A probe into a baby-snatching case unravels a racket in Mysore

When The Trap Gave Away
Usha Francis
When The Trap Gave Away

On the night of April 24, Parvathi, a beggar who lives on the streets of Nanjangud near Mysore city, woke up to a car screeching to a halt right where she was sleeping. Three men eme­rged from the car and snatched her four-month-old son sleeping beside her and drove off. Parvathi ran to the local police station and mentioned in her complaint that the same men had tried to persuade her to sell the child three days earlier.

The police say the Mysore child-­trafficking racket has sold many children of poor mothers to childless couples for huge sums. While looking for Parvathi’s child, the police have managed to rescue 16 children so far.

The men who picked up Parvathi’s son were working for Usha Francis, a labora­t­ory ­ass­istant and ­supervisor with ­Naseema Nursing Home at Mandi Mohalla in ­Mysore. It was an elaborate network ­involving nurses from children’s homes and ­government-run institutes. Usha’s ­arrest led to the other accused, including four ­paramedics and two nurses.

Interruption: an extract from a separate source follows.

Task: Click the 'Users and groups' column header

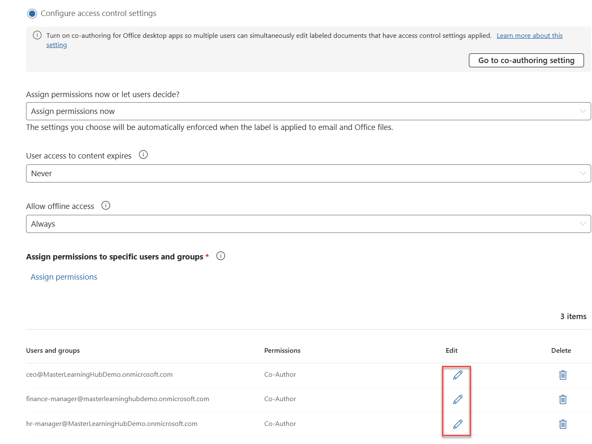Action: coord(53,350)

Nila Naik, former chairperson of the Karnataka Child’s Rights Commission, tells Outlook that in her report to the government on the growing child kidnapping and sale racket, she has “chronicled the events since April 24 and also given suggestions for improvement in secur­ity and procedure to prevent such happenings in the future”.

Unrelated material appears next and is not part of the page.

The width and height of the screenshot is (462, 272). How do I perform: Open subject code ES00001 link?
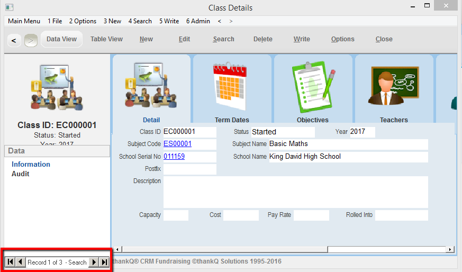click(x=177, y=144)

 The investigations have rev­ealed that besides Parvathi’s son, the gang had kidnapped two other children and sold then to different couples in ­Mysore. Usha, a Malayali, had allegedly sold children to couples in Kerala, who have also been tracked down.

Initially, the group that worked for Usha had been dealing only with abandoned or unc­laimed children from nursing homes. But, given the high demand for male ­babies, they ended up kidnapping a child, whom they later sold for Rs 1 lakh. Two children were sold to US and Kenyan nat­ionals, it is also alleged.

‘Adopted’ babies rescued from families in Mysore and Kerala have been kept in ­government-run nursing homes. Parvathi was also ­reunited with her now 11-month-old son. The ­police are still trying to trace the ­biological parents of the other ­babies. The ­authorities are ­contemplating whether to file cha­rges against those who had ‘adopted’ the stolen children for being accomplices to the crime.